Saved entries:

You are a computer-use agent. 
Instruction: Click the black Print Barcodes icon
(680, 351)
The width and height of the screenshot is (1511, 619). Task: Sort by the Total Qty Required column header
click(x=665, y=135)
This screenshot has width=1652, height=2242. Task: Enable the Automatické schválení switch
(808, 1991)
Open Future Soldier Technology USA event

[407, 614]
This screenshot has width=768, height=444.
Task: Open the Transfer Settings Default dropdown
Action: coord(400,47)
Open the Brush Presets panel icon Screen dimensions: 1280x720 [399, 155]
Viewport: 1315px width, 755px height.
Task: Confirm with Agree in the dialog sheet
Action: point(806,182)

_TASK INSTRUCTIONS_
Output the records verbatim, from the first line to the last.

_TASK RESULT_
You are a computer-use agent. 
Instruction: Click the black Print Barcodes icon
(680, 351)
The width and height of the screenshot is (1511, 619). Task: Sort by the Total Qty Required column header
click(x=665, y=135)
This screenshot has width=1652, height=2242. Task: Enable the Automatické schválení switch
(808, 1991)
Open Future Soldier Technology USA event

[407, 614]
This screenshot has width=768, height=444.
Task: Open the Transfer Settings Default dropdown
Action: coord(400,47)
Open the Brush Presets panel icon Screen dimensions: 1280x720 [399, 155]
Viewport: 1315px width, 755px height.
Task: Confirm with Agree in the dialog sheet
Action: point(806,182)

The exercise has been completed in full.